The intent of our Budget System was to provide the highest total gaming performance we could muster for roughly $1,000. Here, the main emphasis was obviously GPU power with some strict criteria for CPU speed and available power to ensure we'd avoid bottlenecks and have the necessary power to fuel our hungry rig. Overall, you'll likely be surprised when you see the level of hardware we managed to squeeze into our budget.
Seeing a GeForce 7800 GT at less than $300 is an offer too good to pass up, even for our budget oriented system. Without a doubt, the quality and speed of graphics will amaze anyone building a similar system to this configuration and price range. Although the GeForce 6800 GS is a very tempting and cheaper option, the additional features and performance of the GeForce 7800 GT make it worth spending the extra money. The particular XFX card we chose comes overclocked from the factory and can likely be pushed even further into GeForce 7800 GTX territory. For under $300, this card is an absolute bargain especially if it can match - or come close - to the $499 GeForce 7800 GTX while overclocked. Those looking for more information on this card can reference our initial look at the XFX GeForce 7800 GT.
For less than a hundred dollars, the DFI nForce4 Ultra Infinity board provides all the bells and whistles of the nForce4 architecture with the omission of SLI support.

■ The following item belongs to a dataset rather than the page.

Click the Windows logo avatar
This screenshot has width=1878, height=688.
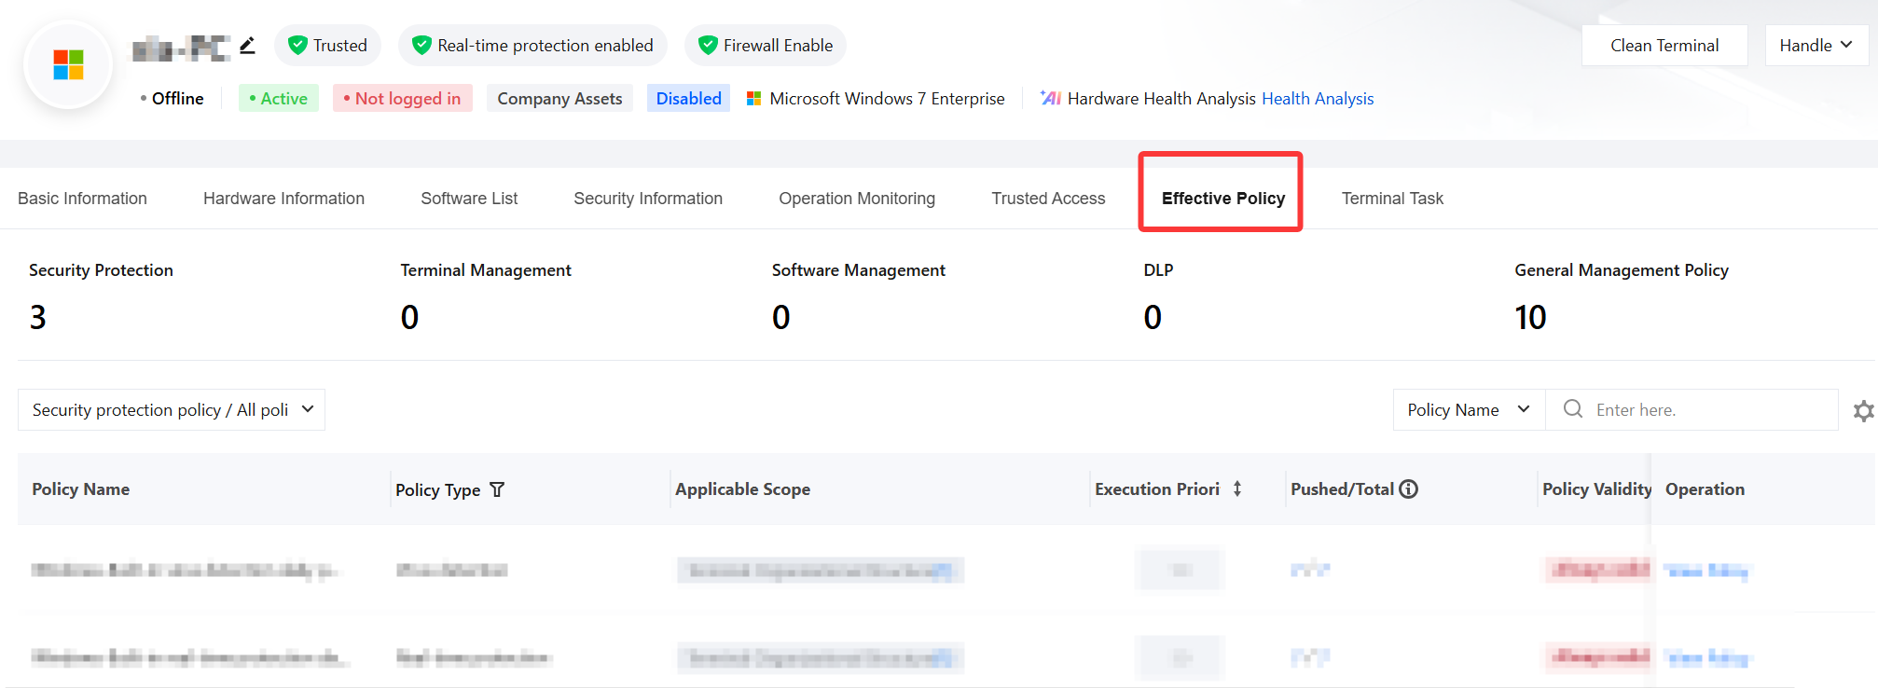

For a budget system, SLI is not a very attractive option so having a single 16x PCI-E slot is more than enough especially when considering the fact that we're filling it with a single GeForce 7800 GT. Despite lacking some of the fancy additions and polish of its LANPARTY counterparts, the more economical Infinity board still has some excellent tweaking options in the BIOS and solid performance. In terms of sound, we'll be taking advantage of the onboard 6-channel audio with SPDIF digital output to match to our 5.1 surround speakers.
Given the fact that memory is often seen as the keystone of a stable system, it's nearly impossible to recommend a product from any company aside from the quality brands we know and use here such as Kingston or Corsair. Coming in just under a hundred dollars, we have some excellent Corsair XMS modules that have low timings and ample room for overclocking. Granted, you can find some generic alternatives and save some money. However, the peace of mind afforded from using modules form a quality brand like Corsair (XMS no less) is worth every additional penny in our book.

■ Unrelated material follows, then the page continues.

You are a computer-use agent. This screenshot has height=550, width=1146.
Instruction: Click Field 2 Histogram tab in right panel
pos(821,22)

For storage needs, we've opted to select a single 200GB drive from Maxtor. The drive features 16MB cache, SATA 150 support, and full NCQ support. As we saw when we reviewed this drive last month, this single drive is capable of providing ample performance with enough capacity to allow us to get away with using a single drive. Should you wish to create a RAID array down the road, you can easily do so for a small amount of money by grabbing a second identical drive. Paired with the onboard RAID of the nForce4 motherboard, you can choose between the speed of a RAID 0 or the integrity of a RAID 1 array.
Over the years, Lite-On has built a reputation for building high quality drives and offering them at an unbeatable price. The SOHW-1693S drive we've selected continues this trend by providing full DVD+/-RW support (including Dual-Layer discs) at a sub $40 price point. Although other more expensive drives might burn at faster speeds, you can't beat the Lite-On drive's dependability and price-performance ratio. Add a healthy bundle including Nero burning software and you'll see why we liked the drive so much for the price in our review of Dual Layer DVD+/-RW burners.
With a 16ms response time, native 1280x1024 resolution, and respectable 450:1 contrast ratio this LCD is an excellent candidate for our budget system's monitor. Fortunately, this LCD should allow even the most budget-minded gamer the opportunity to have an excellent image to complement the exceptional performance this budget configuration will provide.